Yesterday’s Washington Post had a fascinating history of proposals for Social Security privatization. Admittedly, it’s probably more fascinating to me than to most people, because I know most of the people mentioned in the article! Some highlights:
Twenty-five years ago, Peter J. Ferrara was a Harvard Law School student with what he called “the craziest idea in the world.” In a paper he wrote before graduating, he suggested converting the government-run Social Security program into a web of private investments.
The paper caught the eye of Edward H. Crane, a former head of the Libertarian Party who had recently started the Cato Institute, which has a stated mission of encouraging “limited government.” To him, Ferrara’s idea wasn’t crazy at all, but a way to challenge Washington’s largest and most revered social program.
…Crane, Ferrara and the business interests that have become the effort’s primary financial supporters are at each other’s throats over how to structure and promote the accounts.
“Ed Crane and I don’t talk anymore,” Ferrara said. “Cato wants to get rid of the entire Social Security system, and I don’t.”
Cato’s privatization effort was aimed from the start not just at dismantling Social Security but also at making major inroads against what it considered an overweening central government. “Social Security,” said David Boaz, Cato’s executive vice president, “is the linchpin of the welfare state.”
To Cato critics like the Brookings Institution’s Henry J. Aaron, Cato’s goal was to “topple the great monument of 20th-century liberalism.”
…
[Ferrara] also scolded his former colleagues at Cato. “They are misreading public opinion if they think people want a laissez-faire, tear-it-down system.”
My take: Ferrara is right about public opinion, but Cato is right to want to topple Social Security. If you don’t have the common sense to save for your own retirement, you shouldn’t come crying to the taxpayers when your hair turns gray. (Like I said, unlike Arnold Kling, I’m no Bleeding-Heart Libertarian).
This does not mean, however, that the half-measure of letting tax-payers divert their funds to a private account is a bad idea. Not only does it expand our choice set; it may also push “the great monument of 20th-century liberalism” down the slippery slope to abolition.
READER COMMENTS
Scott
Feb 23 2005 at 9:29pm
The problem as I see it is that many, many people don’t have common sense and they are going to come crying and what are we going to do about it?

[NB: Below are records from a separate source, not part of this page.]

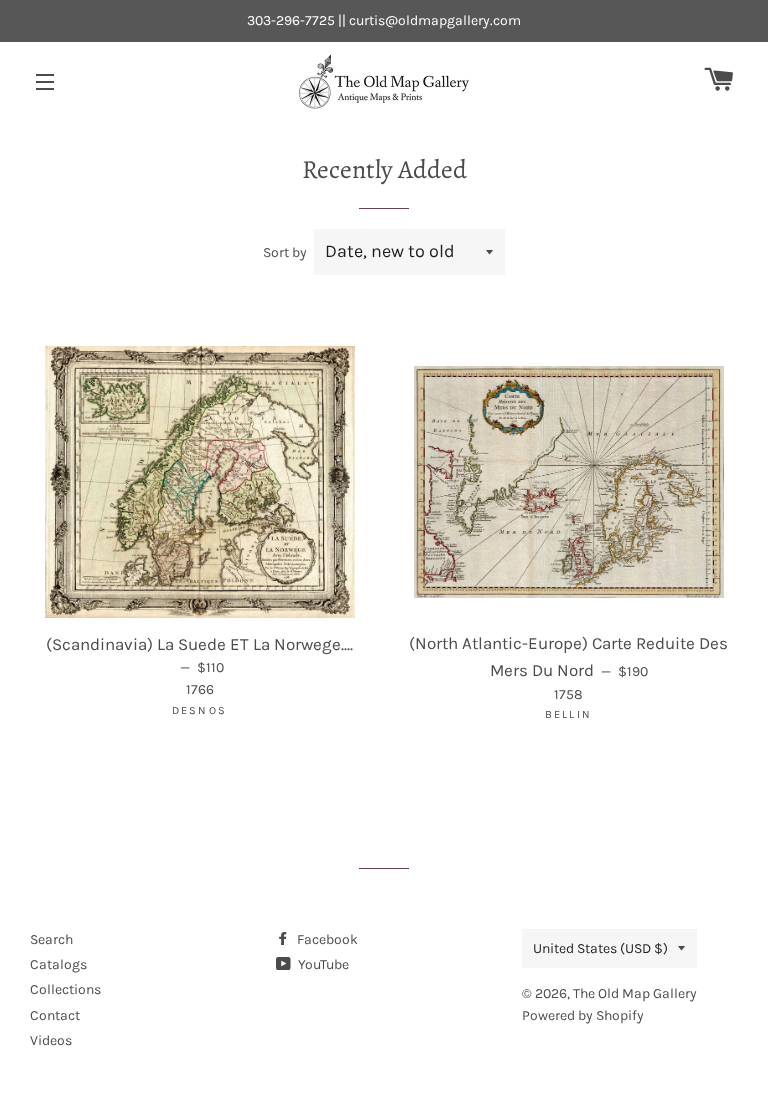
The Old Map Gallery (635, 993)
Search (51, 939)
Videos (51, 1040)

What are you going to do about these people? Are you really going to let them starve? Or will everyone magically start behaving rationally in this brave new world?
Lawrance George Lux
Feb 24 2005 at 3:18pm
Bryan,
The panecea of Privatizing Social Security has hazards mostly uninvestigated. A list:
1) Can Private investment keep up with Cost inflation?
2) What will this level of investment do to Dividend spreads, under conditions that hard capital construction opprotunities are limited?
3) Will withdrawal from Welfare programs deflate the current Program User markets, or will it lead to double-digit Inflation as Government suppression of Prices is removed? lgl
James
Feb 24 2005 at 4:09pm
I’m all for as many cuts to Social Security as are practical, but when I read Scott’s post I actually said “Ding!” out loud. The problem is that people get the “old-age ‘insurance'” (notice I had to put a separate set of quotes around ‘insurance’ — Arnold would be proud) part of Social Security confused with the welfare/disability part of Social Security.
The current system where benefits are intentionally decoupled from contributions has got to go. Keep welfare, by all means — as I’ve said before, it’s like I’m paying the state to keep the streets safe, but instead of locking up criminals after the fact, it’s getting rid of homeless people before they have to turn to crime — but make people at least try to finiance their own retirement, to the best of their abilities. And if they fail to save, hey, who says you have a right to retire in the first place? I’m not thrilled at making 80-year-olds work, but you know, Wal-Mart is always hiring.
mark
Feb 24 2005 at 5:11pm
Actually, it could be rational not to save for retirement. If I save, and others don’t, I will have deferred the pleasure of spending today, enabling me to pay higher taxes in the future to support the non-savers, who had their pleasure.